| Quoted text |

╔══

In Lowell, Massachusetts Dr. Moses Greeley Parker invented the telephone number in 1859. It was still early days for the fledgling telephone network. Operators made connections between people lucky enough to have access to a telephone using directories that consisted of subscriber lists of people's names. Maintaining an accurate list was crucial to the success of the network. To make a long distance call required two operators working at different exchanges to lookup the names of callers and to physically make the connections. But there was a new threat to the stability of this still fragile network.
A measles epidemic had broken out and Dr Moses feared that the telephone network would come to a grinding halt if Lowell's four telephone switchboard operators became sick and could not work. Using a phone number system instead of just names made the training of replacement operators faster and more reliable. The idea became wildly popular and was adopted by all telephone exchanges around the world. The invention of the telephone number simplified the operation of telephone exchanges and allowed them to grow more rapidly as the number of subscribers grew to a deluge.
To handle the deluge of data available for machine learning projects we need to develop an efficient cleaning process. Just like the invention of the telephone number helped organise telephone directories, data scientists must develop a process to clean enormous volumes of data efficiently and without mess. The phone number enabled the development of a clean way to uniquely identify subscribers and simplified the process for making phone calls. Similarly, data cleansing is the first step in making efficient machine models that are able to handle the data deluge.

╚══

| Provided data |
╔══

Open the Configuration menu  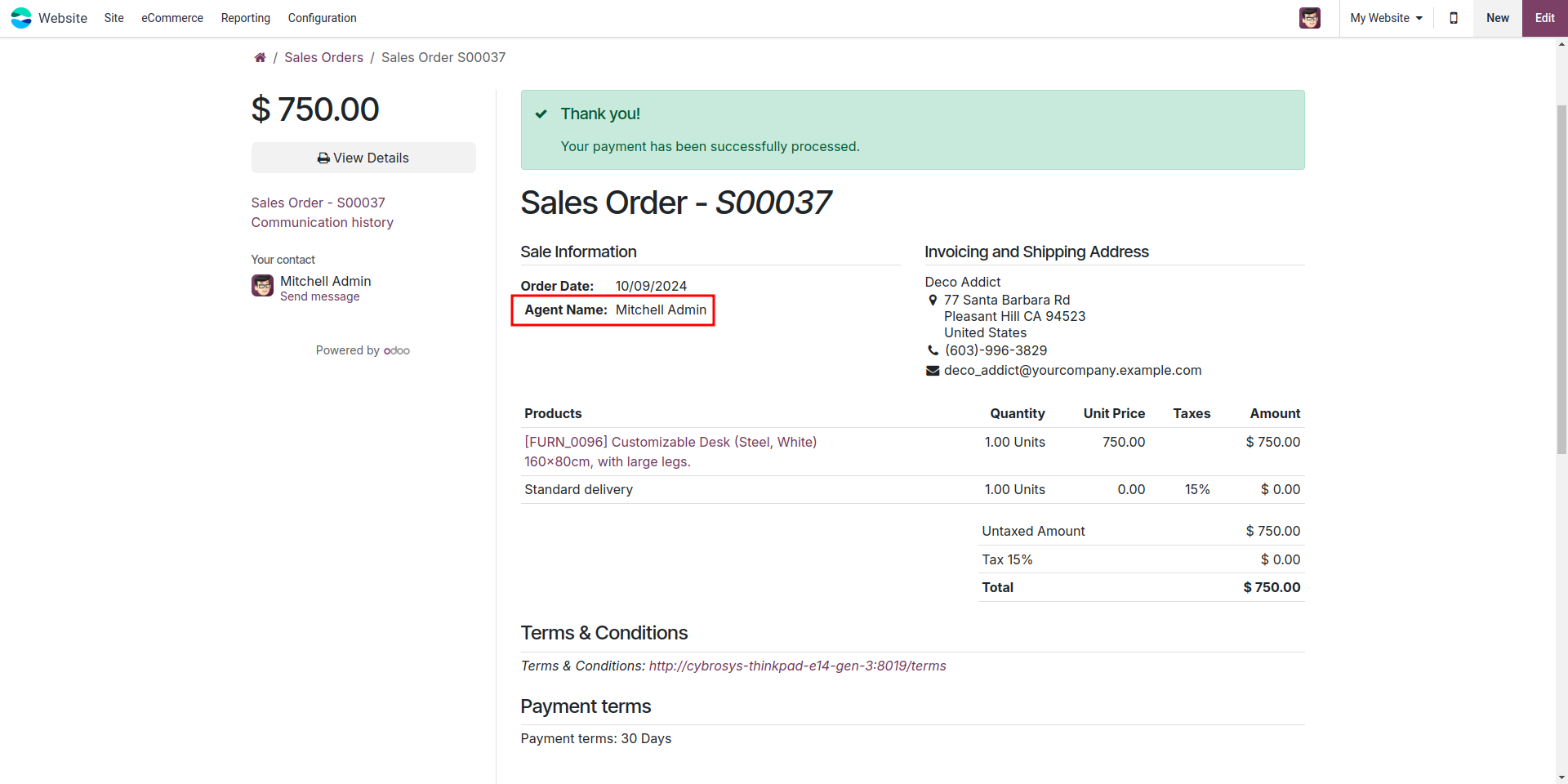point(322,18)
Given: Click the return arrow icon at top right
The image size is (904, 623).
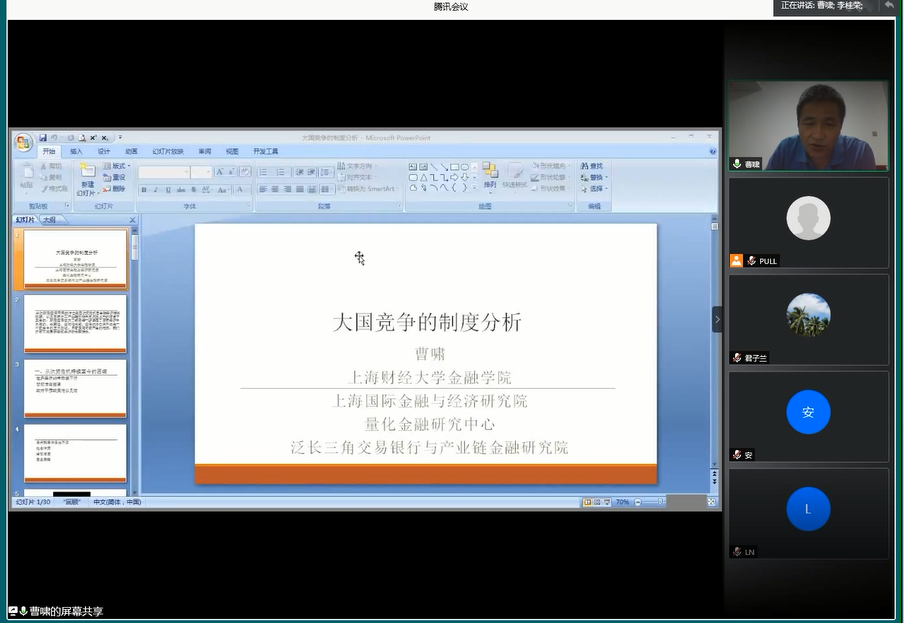Looking at the screenshot, I should [x=889, y=6].
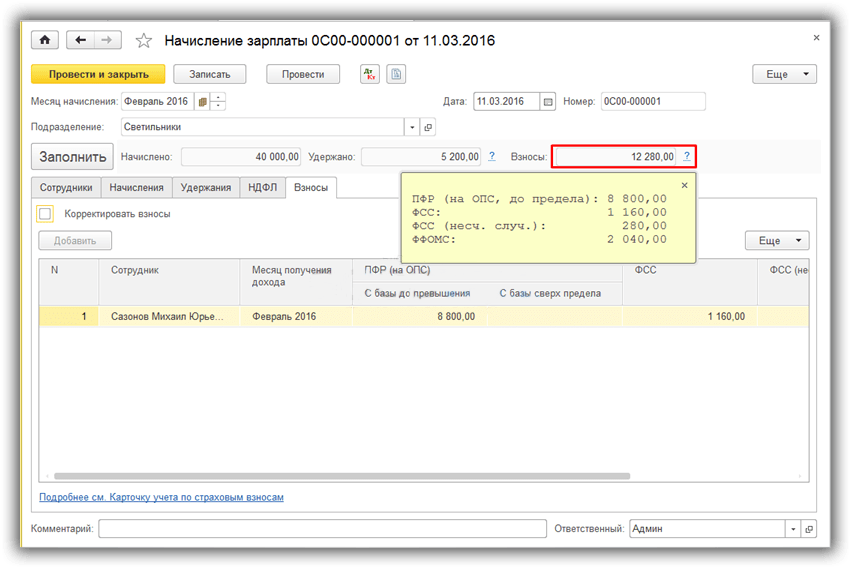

╚══

| Work to complete |
1. According to the telephone-number article, why did Dr. Moses Greeley Parker switch from names to phone numbers? Answer in one to three sentences.
2. In the telephone-number article, how many telephone switchboard operators did Lowell have?
3. Write the next part of the telephone-number article, picking up after its final sentence.
The material above comes from a separate source.

| Task results |
1. He feared a measles epidemic would sicken Lowell's four switchboard operators and bring the telephone network to a halt. Using numbers instead of names made training replacement operators faster and more reliable.

2. Lowell had four switchboard operators.

3.
This is the first article in the machine learning workflow series of articles. We will be starting with data cleansing and breaking this up in the following three parts:
- Part 1: Labelling your data
- Part 2: Filtering good data from bad
- Part 3: Building cleaned datasets
Part 1: Labelling Your Data
Before data cleansing let's agree on what data is
We hear the word so much that it can be easy to assume we all know what we are talking about but in machine learning this assumption is a big mistake. Your data may be classification type data and this can be purely categorical such as colours or hierarchical such as rankings from 1 to 10. You might have time series data which need to be considered. For this article we will assume we have continuous numerical data. The other thing to consider is what are you trying to do with all of this data. Sometimes we are only concerned with prediction but we may also be interested in optimisation. For optimisation problems it is important to understand the difference between independent and dependent variables.
The thing we want to optimise we call the dependent variable
The dependent variable is often a key performance indicator or KPI. All of the variables that affect the value of this dependent variable can be thought of as independent. Even if the data are not strictly independent it helps to have some labels to indicate the relationships between the different variables in our datasets. For example, in optimisation some data will be useful to know because they influence the dependent variable.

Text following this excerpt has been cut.